Un contexto que alimentó las sospechas
El clima de tensión se amplificó debido a un hecho reciente: el asesinato, tres días antes, de Ricardo H., superintendente de la Terminal de Almacenamiento y Despacho (TAD) de Pemex en Uruapan. El funcionario fue atacado sobre la carretera Uruapan–Paracho, cerca de Capacuaro, en lo que las autoridades describieron como un intento de asalto.
La coincidencia temporal entre el homicidio y los rumores de desabasto avivó las especulaciones. Aunque no existe evidencia de relación entre ambos hechos, el contexto generó una sensación de incertidumbre sobre la seguridad en torno al suministro energético en la región.
Logística estable, percepción frágil
Uruapan es un punto clave en la red de distribución de Pemex para el centro-occidente del país. Desde su terminal se despacha combustible a municipios como Paracho, Los Reyes, Pátzcuaro y parte de Tierra Caliente. Hasta el momento, Pemex no ha informado de alteraciones en el flujo logístico ni de afectaciones en el transporte de producto.
Los especialistas señalan que estos episodios son más un problema de percepción que de abasto. Una variación mínima en los tiempos de entrega, sumada a la difusión descontrolada de rumores, puede provocar una sobredemanda artificial que termina generando el mismo efecto que se temía: escasez momentánea.
Entre la información y la confianza
El caso del lunes dejó en evidencia una lección que se repite con frecuencia: la confianza en las fuentes oficiales sigue siendo débil.

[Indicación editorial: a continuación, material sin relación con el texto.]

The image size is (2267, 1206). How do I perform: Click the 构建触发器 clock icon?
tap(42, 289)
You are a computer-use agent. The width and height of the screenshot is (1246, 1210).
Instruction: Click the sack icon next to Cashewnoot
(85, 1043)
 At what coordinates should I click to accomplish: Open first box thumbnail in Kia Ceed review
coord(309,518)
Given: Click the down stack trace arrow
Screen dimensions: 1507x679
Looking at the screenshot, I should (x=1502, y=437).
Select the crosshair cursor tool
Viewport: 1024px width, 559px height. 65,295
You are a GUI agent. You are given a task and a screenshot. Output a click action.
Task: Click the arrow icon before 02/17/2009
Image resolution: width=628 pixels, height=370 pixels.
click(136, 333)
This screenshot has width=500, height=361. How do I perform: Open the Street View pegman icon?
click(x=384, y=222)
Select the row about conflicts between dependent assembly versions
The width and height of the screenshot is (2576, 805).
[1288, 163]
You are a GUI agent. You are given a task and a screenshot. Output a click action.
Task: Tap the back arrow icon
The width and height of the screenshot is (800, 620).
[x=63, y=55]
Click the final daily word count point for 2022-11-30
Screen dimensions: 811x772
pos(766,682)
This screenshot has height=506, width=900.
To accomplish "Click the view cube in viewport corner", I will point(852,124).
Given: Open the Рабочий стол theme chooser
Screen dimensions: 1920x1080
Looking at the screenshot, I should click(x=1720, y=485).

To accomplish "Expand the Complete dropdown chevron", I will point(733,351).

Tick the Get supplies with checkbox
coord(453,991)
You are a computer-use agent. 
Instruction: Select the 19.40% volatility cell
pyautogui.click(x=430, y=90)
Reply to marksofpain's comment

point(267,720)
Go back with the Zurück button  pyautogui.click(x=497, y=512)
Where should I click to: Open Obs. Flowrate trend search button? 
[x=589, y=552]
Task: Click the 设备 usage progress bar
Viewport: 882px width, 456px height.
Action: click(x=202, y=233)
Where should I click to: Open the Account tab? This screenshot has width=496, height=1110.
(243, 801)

En un entorno saturado de mensajes, la información tarda en imponerse sobre la especulación.
Los comunicados gubernamentales, aunque oportunos, resultan insuficientes si no se acompañan de una estrategia constante de comunicación directa con la ciudadanía. En situaciones así, los segundos importan más que los comunicados del día siguiente.
Conclusión: un reflejo de la tensión social
El episodio no alteró el suministro energético ni derivó en un problema mayor, pero sí reveló la facilidad con que la incertidumbre puede alterar la vida cotidiana de una ciudad. En Uruapan, bastó una frase mal interpretada para llenar las calles de vehículos y las redes de versiones contradictorias.
La gasolina nunca faltó, pero la confianza, por unas horas, sí.